- [WRITTEN EXERCISE]:
Please copy each of the following entries exactly as it appears, line for line.

- [DATA SUPPLIED]:
+--
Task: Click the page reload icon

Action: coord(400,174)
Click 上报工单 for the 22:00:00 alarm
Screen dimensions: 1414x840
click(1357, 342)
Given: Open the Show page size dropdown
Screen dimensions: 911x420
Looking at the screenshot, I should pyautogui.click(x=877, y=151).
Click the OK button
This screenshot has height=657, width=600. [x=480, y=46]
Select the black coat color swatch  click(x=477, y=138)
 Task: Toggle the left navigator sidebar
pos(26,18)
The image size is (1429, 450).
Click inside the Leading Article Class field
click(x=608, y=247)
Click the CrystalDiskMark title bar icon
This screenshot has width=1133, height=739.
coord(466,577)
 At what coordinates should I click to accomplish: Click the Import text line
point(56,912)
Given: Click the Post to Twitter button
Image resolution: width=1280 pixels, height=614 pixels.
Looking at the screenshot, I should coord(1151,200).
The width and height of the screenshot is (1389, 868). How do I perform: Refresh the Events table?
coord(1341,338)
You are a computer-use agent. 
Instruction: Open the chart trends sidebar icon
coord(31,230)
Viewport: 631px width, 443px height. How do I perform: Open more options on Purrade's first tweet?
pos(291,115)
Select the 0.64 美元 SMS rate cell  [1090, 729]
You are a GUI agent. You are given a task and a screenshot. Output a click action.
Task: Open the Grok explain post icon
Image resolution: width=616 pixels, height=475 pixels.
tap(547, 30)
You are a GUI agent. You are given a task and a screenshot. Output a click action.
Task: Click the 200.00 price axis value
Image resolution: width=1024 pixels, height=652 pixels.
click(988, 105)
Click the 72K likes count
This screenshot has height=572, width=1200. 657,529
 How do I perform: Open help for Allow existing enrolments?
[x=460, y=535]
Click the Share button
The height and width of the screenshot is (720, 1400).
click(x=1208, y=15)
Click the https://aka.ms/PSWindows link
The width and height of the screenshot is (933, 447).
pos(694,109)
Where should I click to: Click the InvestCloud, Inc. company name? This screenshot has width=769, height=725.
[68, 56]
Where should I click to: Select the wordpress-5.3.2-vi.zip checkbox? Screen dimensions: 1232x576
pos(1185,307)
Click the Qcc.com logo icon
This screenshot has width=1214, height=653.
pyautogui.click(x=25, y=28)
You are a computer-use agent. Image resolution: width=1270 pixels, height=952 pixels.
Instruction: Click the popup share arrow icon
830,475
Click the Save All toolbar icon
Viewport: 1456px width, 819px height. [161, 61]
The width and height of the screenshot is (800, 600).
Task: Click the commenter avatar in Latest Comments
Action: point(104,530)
+--
- [THE RESPONSE]:
Task: Click the page reload icon

Action: coord(400,174)
Click 上报工单 for the 22:00:00 alarm
Screen dimensions: 1414x840
click(1357, 342)
Given: Open the Show page size dropdown
Screen dimensions: 911x420
Looking at the screenshot, I should pyautogui.click(x=877, y=151).
Click the OK button
This screenshot has height=657, width=600. [x=480, y=46]
Select the black coat color swatch  click(x=477, y=138)
 Task: Toggle the left navigator sidebar
pos(26,18)
The image size is (1429, 450).
Click inside the Leading Article Class field
click(x=608, y=247)
Click the CrystalDiskMark title bar icon
This screenshot has width=1133, height=739.
coord(466,577)
 At what coordinates should I click to accomplish: Click the Import text line
point(56,912)
Given: Click the Post to Twitter button
Image resolution: width=1280 pixels, height=614 pixels.
Looking at the screenshot, I should coord(1151,200).
The width and height of the screenshot is (1389, 868). How do I perform: Refresh the Events table?
coord(1341,338)
You are a computer-use agent. 
Instruction: Open the chart trends sidebar icon
coord(31,230)
Viewport: 631px width, 443px height. How do I perform: Open more options on Purrade's first tweet?
pos(291,115)
Select the 0.64 美元 SMS rate cell  [1090, 729]
You are a GUI agent. You are given a task and a screenshot. Output a click action.
Task: Open the Grok explain post icon
Image resolution: width=616 pixels, height=475 pixels.
tap(547, 30)
You are a GUI agent. You are given a task and a screenshot. Output a click action.
Task: Click the 200.00 price axis value
Image resolution: width=1024 pixels, height=652 pixels.
click(988, 105)
Click the 72K likes count
This screenshot has height=572, width=1200. 657,529
 How do I perform: Open help for Allow existing enrolments?
[x=460, y=535]
Click the Share button
The height and width of the screenshot is (720, 1400).
click(x=1208, y=15)
Click the https://aka.ms/PSWindows link
The width and height of the screenshot is (933, 447).
pos(694,109)
Where should I click to: Click the InvestCloud, Inc. company name? This screenshot has width=769, height=725.
[68, 56]
Where should I click to: Select the wordpress-5.3.2-vi.zip checkbox? Screen dimensions: 1232x576
pos(1185,307)
Click the Qcc.com logo icon
This screenshot has width=1214, height=653.
pyautogui.click(x=25, y=28)
You are a computer-use agent. Image resolution: width=1270 pixels, height=952 pixels.
Instruction: Click the popup share arrow icon
830,475
Click the Save All toolbar icon
Viewport: 1456px width, 819px height. [161, 61]
The width and height of the screenshot is (800, 600).
Task: Click the commenter avatar in Latest Comments
Action: point(104,530)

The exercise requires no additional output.